Phishing-resistant MFA uses factors that can’t be compromised by even a sophisticated phishing attack. This means the MFA solution can not have anything that can be used as a credential by someone who stole it, including, but not limited to: passwords, one-time passwords (OTP), security questions, SMS text messages, and push notifications. 

If your MFA solution uses any of those factors, your resources and organization are at risk.

Phishing attacks have become increasingly complex, and it can be hard to keep up with which factors are phishable. We’ve created a simple chart you can use as a guide when choosing factors. The main takeaway is that most things transmitted or sent to the user can be phished. Things that never leave the device (cryptographic keys) or your body (biometrics) can not. 

Phishable authentication methods (traditional MFA) rely on a user’s competence for security. The very concept of phishing shows that people are the weakest link in your cybersecurity plan, and successful social engineering attacks provide proof of that weakness. With unphishable or phishing-resistant authentication, the competence of the user is irrelevant to the security. The user carries none of the burden of protecting the factors being used, thus providing better security and a better user experience.

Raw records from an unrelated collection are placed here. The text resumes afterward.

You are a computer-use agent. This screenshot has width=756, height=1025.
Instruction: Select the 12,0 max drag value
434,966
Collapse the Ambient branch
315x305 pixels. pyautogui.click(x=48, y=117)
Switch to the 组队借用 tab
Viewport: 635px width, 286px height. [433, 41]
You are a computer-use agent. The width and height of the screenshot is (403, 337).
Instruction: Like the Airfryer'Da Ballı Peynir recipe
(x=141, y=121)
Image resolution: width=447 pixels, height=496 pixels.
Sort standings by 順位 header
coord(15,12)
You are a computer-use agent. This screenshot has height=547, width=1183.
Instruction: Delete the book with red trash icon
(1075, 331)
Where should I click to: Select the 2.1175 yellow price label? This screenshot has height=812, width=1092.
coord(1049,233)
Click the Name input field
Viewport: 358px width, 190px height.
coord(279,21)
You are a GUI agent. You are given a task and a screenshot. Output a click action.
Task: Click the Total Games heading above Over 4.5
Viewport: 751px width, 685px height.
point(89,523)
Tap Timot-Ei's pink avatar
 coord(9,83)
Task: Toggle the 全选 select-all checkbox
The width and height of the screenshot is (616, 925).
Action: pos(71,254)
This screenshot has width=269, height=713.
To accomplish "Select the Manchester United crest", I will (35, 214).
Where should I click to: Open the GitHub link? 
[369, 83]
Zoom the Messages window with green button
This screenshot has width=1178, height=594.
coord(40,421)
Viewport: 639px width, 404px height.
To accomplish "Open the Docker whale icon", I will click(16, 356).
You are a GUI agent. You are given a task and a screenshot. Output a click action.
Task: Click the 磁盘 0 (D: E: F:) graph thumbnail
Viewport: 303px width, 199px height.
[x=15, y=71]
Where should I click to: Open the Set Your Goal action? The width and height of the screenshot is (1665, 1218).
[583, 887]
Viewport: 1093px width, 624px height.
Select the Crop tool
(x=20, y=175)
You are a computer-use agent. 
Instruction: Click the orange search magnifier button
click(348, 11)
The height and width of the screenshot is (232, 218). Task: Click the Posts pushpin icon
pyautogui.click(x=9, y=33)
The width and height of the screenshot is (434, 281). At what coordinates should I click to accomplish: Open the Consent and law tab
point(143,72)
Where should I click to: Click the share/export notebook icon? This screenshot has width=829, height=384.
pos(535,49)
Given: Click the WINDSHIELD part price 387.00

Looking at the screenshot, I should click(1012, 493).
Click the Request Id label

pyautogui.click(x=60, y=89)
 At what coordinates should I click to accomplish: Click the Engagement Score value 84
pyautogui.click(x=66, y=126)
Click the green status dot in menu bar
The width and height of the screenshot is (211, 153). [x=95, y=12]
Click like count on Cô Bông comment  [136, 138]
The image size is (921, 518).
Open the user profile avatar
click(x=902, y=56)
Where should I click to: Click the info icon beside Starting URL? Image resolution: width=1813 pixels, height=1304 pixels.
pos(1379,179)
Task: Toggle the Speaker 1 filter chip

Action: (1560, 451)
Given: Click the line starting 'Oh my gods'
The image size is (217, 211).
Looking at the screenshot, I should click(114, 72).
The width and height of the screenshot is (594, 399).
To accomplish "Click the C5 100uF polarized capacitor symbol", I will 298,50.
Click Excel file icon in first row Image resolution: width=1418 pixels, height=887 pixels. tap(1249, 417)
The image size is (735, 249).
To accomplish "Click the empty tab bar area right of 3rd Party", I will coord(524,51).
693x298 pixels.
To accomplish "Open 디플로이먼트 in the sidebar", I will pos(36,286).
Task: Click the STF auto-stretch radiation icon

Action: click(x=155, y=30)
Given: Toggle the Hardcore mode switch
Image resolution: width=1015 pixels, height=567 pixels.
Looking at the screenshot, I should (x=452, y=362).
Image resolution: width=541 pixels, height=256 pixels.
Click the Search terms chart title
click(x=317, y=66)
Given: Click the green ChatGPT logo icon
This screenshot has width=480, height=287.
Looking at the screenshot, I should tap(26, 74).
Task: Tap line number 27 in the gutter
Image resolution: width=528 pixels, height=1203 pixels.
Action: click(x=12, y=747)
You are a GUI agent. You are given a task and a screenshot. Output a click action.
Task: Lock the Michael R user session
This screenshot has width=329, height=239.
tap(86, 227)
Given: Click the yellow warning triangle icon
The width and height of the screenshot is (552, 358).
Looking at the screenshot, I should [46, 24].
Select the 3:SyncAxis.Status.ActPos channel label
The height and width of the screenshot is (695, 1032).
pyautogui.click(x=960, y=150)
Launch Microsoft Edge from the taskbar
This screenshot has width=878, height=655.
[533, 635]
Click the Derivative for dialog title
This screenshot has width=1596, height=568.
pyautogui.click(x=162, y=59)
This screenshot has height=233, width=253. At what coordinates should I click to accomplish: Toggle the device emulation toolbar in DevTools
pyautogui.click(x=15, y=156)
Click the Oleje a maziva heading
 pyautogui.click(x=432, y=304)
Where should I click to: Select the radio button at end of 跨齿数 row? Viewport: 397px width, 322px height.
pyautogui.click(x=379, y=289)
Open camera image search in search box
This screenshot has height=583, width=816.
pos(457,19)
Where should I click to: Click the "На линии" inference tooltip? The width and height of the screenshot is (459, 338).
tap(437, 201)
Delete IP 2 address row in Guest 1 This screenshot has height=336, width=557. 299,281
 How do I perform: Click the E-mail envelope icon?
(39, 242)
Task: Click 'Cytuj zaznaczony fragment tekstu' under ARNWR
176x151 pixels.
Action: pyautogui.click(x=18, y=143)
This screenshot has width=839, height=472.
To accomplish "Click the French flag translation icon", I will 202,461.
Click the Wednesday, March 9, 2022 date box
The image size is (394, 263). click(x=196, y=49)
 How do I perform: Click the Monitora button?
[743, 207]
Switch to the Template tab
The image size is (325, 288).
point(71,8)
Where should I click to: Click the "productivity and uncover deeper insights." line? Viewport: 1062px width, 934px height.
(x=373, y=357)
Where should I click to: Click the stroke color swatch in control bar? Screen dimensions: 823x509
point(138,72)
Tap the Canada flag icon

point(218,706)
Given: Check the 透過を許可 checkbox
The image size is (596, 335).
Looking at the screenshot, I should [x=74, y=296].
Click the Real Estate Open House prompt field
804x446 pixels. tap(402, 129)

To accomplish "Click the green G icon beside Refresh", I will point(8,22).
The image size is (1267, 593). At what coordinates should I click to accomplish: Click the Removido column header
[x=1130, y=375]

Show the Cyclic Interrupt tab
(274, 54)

Want to know more about the differences between phishable MFA and phishing-resistant MFA? Check out this video where Jasson Casey and Roger Grimes, data-driven defense evangelist with KnowBe4, demonstrate the difference between phishing-resistant multi-factor authentication that is secure and phishable, insecure MFA.

Implementing zero trust authentication—the next logical step

The number of weekly attacks the average corporate network experienced rose 50% in 2021 over the previous year (Check Point Research). And it looks like those numbers will increase again in 2022. Our research alsofound that 70% of customers stopped using a service because of a publicized breach, highlighting the potential cost to organizations’ bottom lines if they don’t take cybersecurity seriously.

The answer to the growing unease and protecting your organization is adopting zero trust authentication that uses continuous risk-based multi-factor authentication and is passwordless and unphishable.

Zero trust authentication:

  • Provides certainty of identity
  • Establishes trust in the device
  • Continuously authenticates
  • Reduces user friction
  • Integrates with security ecosystem applications and controls to enable a proactive zero trust security posture

All of this lays the foundation for a zero trust security architecture.

Why Beyond Identity?

Since its inception, Beyond Identity has worked on and provided clients with the means to transition away from phishable, weak factors to strong, secure authentication that easily integrates with your existing single-sign on. 

Our cloud-native platform is not only passwordless and unphishable, it’s frictionless as well. After a simple registration process, users are issued a cryptographic credential tied to the device and user. Logging in after registration is as simple as a click and a scan of a fingerprint. 

Other companies claim to facilitate secure MFA, but a quick look at how easy it is to hack Duo shows where those products fall short. Want to know which MFA is better? Watch how easily Duo can be phished and how Beyond Identity is more secure. 

End results are what matter in securing your resources, and Beyond Identity provides the unphishable MFA and risk-based policy engine you need to securely authenticate your users. 

The phishing attempt was successful and several users clicked on a link that took them to a portal that mimicked their identity provider’s portal. But according to Marcos, “Beyond Identity essentially blocked that penetration tester from accessing those users' accounts at all because that penetration tester did not have access to that root of trust that is established by Beyond Identity.” 

With Beyond Identity, the risk of phishing or password-based attacks is eliminated, and thanks to continuous monitoring, the risk and scope of any insider attacks are drastically reduced.